The chief registrar of the judiciary Ann Amadi has said that as a judiciary they are working hard to ensure that they bring judicial services close to the people by increasing the number of courts countrywide and staffing those courts.
She was addressing the residents of Nangina in Samia sub county during the handing over ceremony of a title deed to the judiciary by the county government of Busia.
Amadi said that as per article 48 of the constitution which agitates for access to justice the judiciary was committed to ensuring that citizens access justice by increasing the number of courts all over the country and also the number of staffs.
Amadi noted that there was an ongoing construction of a court in Port Victoria after the county government gave the judiciary land in November 2014 and another one was yet to be constructed in Malaba.
She said that they would continue to cooperate with the county government to ensure judicial services are felt in all counties.
Amadi added that they would remove all barriers to access to justice by ensuring proximity and physical access to courts as it is expected to enhance expeditious delivery of service and this would reduce the citizen alienation from the justice system.
She thanked the government of Kenya, World Bank and other donors for funding the judiciary to refurbish and also build new courts and also increasing the number of mobile courts across the country citing the one in port Victoria, sentiments that were echoed by justice Aggrey Muchelule who is a member of the JSC.
Muchelule said that as a commission it is their duty to ensure that each county has enough courts to bring justice closer to the people adding that they are in the process of ensuring all counties have a high court.
Amadi further thanked the court users committees for working closely with the judiciary from the design stage to ensure the interests of all stakeholders are met for instance the courts being accessed by people with disabilities.
Such sentiments were echoed by the Supreme Court judge Smokin Charles Wanjala who further expounded on the notion that courts were a place to execute people.
Judge Smokin informed the audience present that the project was not to harm anyone but to ensure that the persons of Samia get a fair and faster judgment and it was their right to have the court close to them and also it doesn’t mean they are law breakers.
He also reminded parents of their responsibility to take their children to school giving them a challenge that all they desire was within their reach as he himself attended Nangina mixed primary school but achieved his ambitions.
Busia county speaker Bernard Wamalwa together with the governor of Busia County Sospeter Ojaamong insisted on the importance of the court to the local citizen with Mr. Wamalwa citing it as an economic boom where all the locals are going to benefit both directly and indirectly.
Wamalwa added that they would ensure that they give land to the judiciary in all the remaining sub counties so as to ensure there are courts in all the sub counties so as to bring justice closer to the people.
Ojaamong said that he would work closely with the courts and thanked them for delivering services without an incidence of bribery claims by the locals.
Governor Ojaamong urged the courts not to divide the people of Busia and remove the peace that has been there because of the ongoing court cases that have stopped the completion of Busia sugar industries in Busibwabo and West Kenya sugar in Olepito.
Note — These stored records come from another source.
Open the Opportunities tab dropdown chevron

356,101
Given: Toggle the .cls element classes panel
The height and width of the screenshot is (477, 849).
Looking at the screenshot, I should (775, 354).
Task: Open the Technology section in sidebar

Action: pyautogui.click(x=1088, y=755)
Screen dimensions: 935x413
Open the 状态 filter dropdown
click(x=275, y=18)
“Dr Wanjala please tell the chief justice to create a tribunal to come and arbitrate on this matter within a week so that the investors can know whether they are going to continue with the constructions. ” He said.
“Set up a special court that would look into the matter of sugar industry in the county where the two main sugar companies are not working due to court orders and distanced himself and the senator of the county Amos Wako from claims that they are fighting supremacy battle within the main sub tribes in the county.
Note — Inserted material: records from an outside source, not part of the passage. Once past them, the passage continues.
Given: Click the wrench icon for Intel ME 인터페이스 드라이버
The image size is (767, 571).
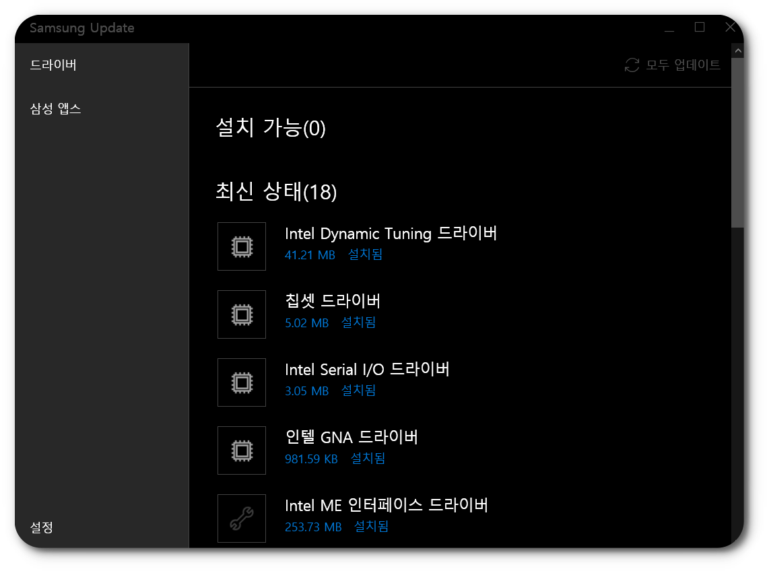Looking at the screenshot, I should (241, 518).
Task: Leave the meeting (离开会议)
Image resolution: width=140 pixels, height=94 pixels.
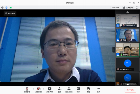Action: 130,90
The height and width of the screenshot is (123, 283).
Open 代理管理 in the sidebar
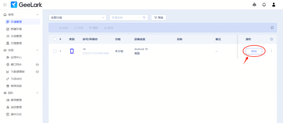[16, 43]
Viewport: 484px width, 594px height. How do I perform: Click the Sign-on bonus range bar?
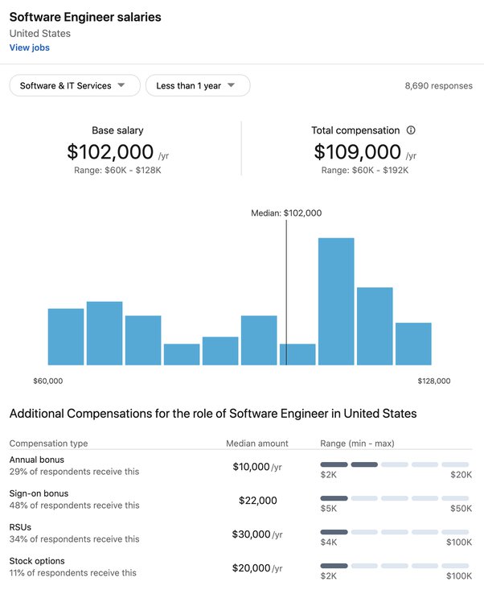click(x=394, y=498)
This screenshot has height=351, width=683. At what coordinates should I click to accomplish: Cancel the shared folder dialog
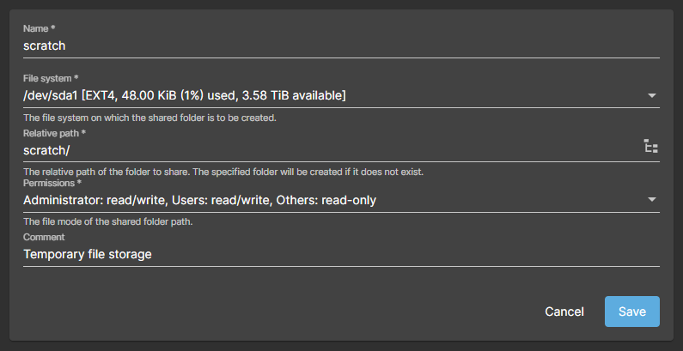564,312
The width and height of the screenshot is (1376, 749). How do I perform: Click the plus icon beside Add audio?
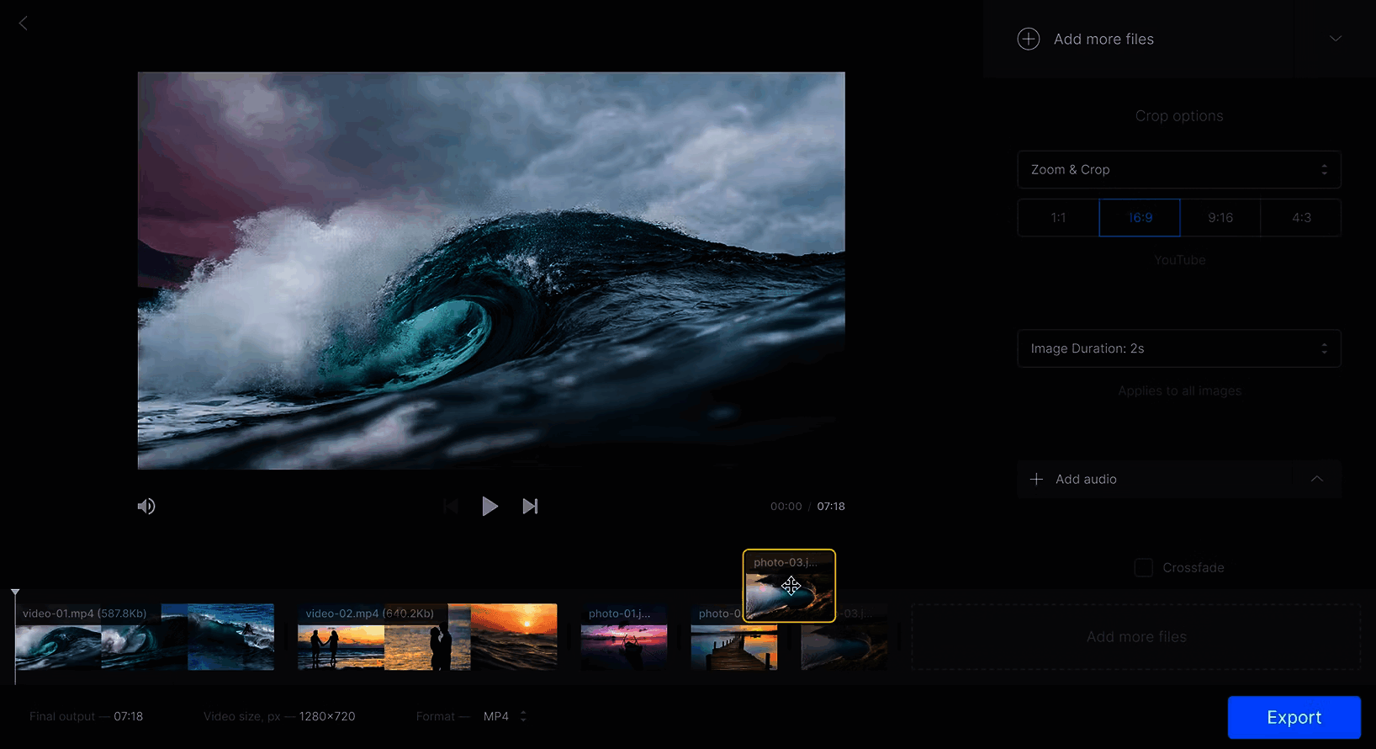tap(1036, 479)
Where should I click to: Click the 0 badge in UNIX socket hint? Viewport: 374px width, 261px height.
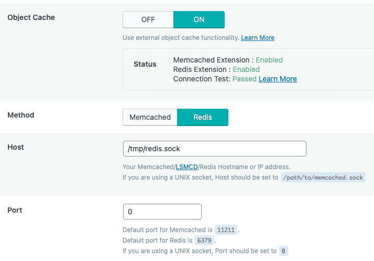pos(283,251)
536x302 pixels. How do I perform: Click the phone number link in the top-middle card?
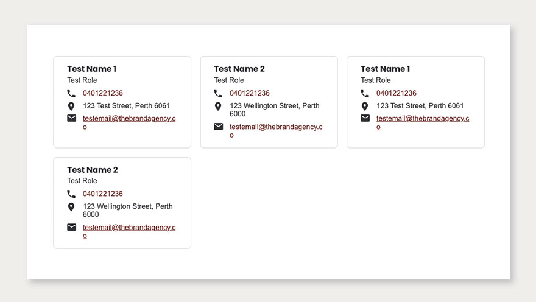pyautogui.click(x=250, y=93)
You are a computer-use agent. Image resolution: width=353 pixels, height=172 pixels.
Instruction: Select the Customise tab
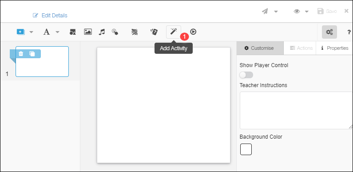260,48
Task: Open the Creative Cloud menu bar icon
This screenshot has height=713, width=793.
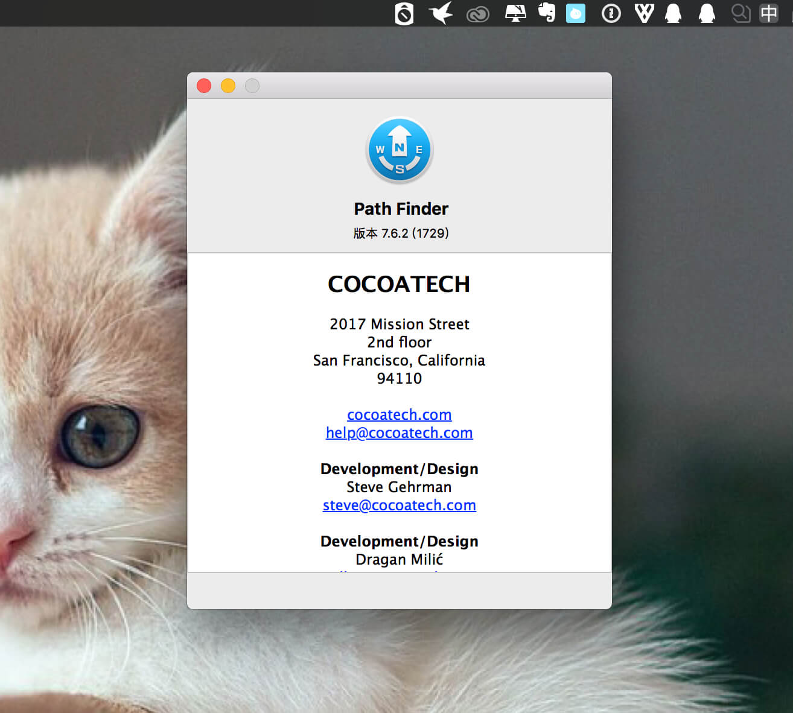Action: coord(478,14)
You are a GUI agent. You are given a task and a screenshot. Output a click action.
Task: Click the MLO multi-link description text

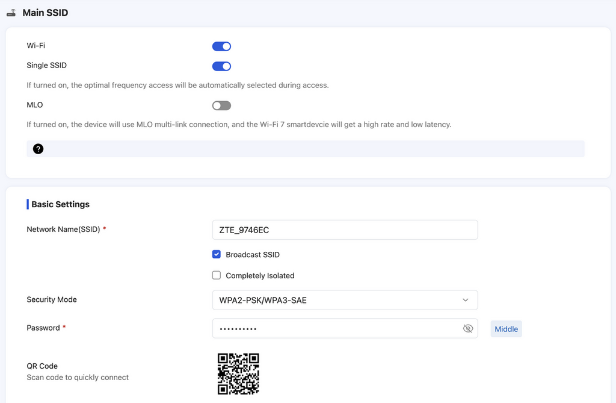tap(238, 125)
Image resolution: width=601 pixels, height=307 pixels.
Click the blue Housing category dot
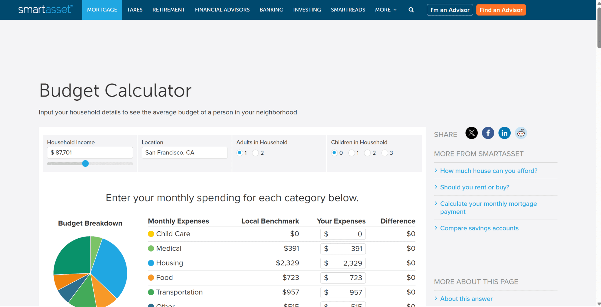(151, 263)
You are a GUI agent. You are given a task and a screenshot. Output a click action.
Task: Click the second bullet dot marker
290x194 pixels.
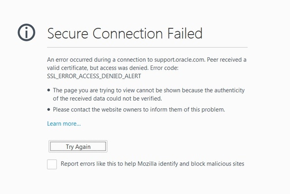coord(48,110)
This matter is so serious so kindly let us not use the courts to divide the Luhyas and Teso communities over nothing and create tension and fast track this cases because many families depend on this companies through employment.” Ojaamong added.
Ojaamong insisted on the courts starting civic education on the law is really lacking because the locals do not understand the laws.
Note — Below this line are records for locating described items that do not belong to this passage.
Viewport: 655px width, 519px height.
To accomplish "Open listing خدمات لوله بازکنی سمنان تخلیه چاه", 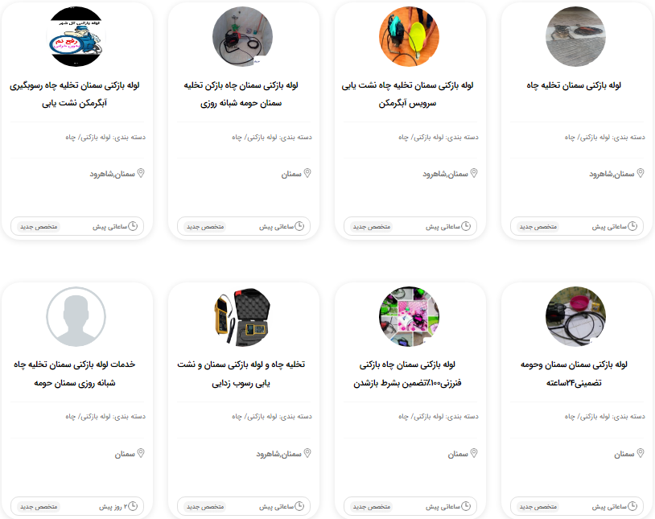I will point(75,373).
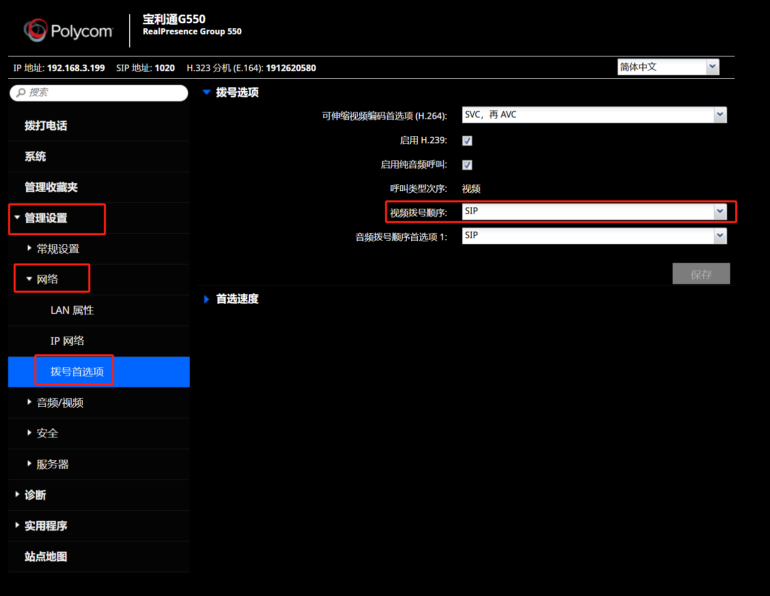Expand the 诊断 section
The image size is (770, 596).
tap(35, 495)
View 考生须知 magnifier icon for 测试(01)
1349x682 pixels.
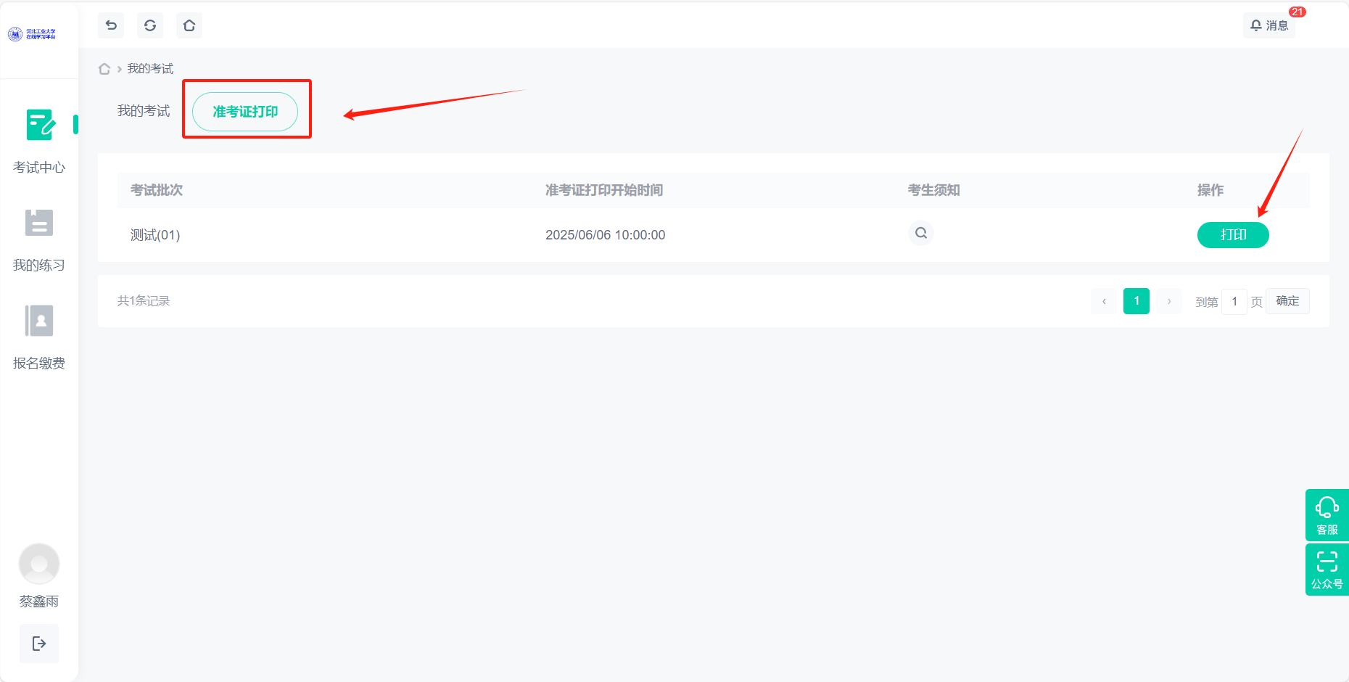pos(920,233)
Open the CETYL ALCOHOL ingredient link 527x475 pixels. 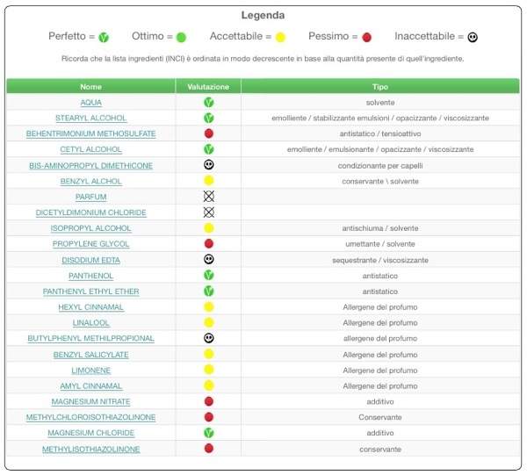click(91, 149)
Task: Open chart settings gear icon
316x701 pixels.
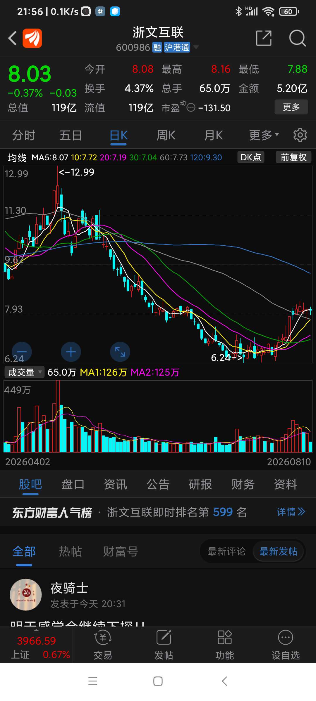Action: click(x=300, y=135)
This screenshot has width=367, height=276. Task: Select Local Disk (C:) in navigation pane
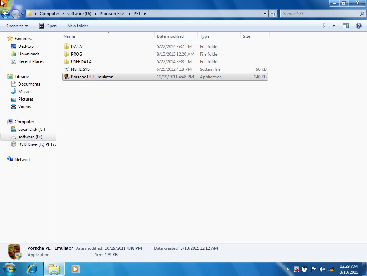[32, 129]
“The judiciary must come out forcefully and teach us this laws such as trafficking offences and other offences so that they can understand.” He said.
He condemned the attacks done by the police on innocent civilians who were demonstrating on Monday when CORD leaders went to the IEBC offices in Nairobi saying it was very shameful to see such acts urging the police of Busia not to follow the example that was witnessed in Nairobi.
He further urged the president, the church, judiciary and the opposition to sit and dialogue to avoid bloodshed in the country because of the IEBC remarks that were seconded by the outgoing resident judge of Busia law courts Justice Francis Tuiyott
Justice Tuiyott urged CORD leaders to use the courts as an alternative route instead of demonstrating to remove the IEBC officials as the courts would give out a quick resolution to the matter.
Due to the backlog of cases in the judiciary Tuiyott encouraged the use of alternative dispute mechanisms that need to be explored such as the council of elders and other forums so as to solve some cases without reaching the courts.
He urged the residents of Busia to be patient and give the judiciary time to litigate on the matter of the 2 sugar industries before demonstrating as the judiciary was handling the matter with care and would ensure they fast track the cases of the 2 sugar industries that are before the different courts.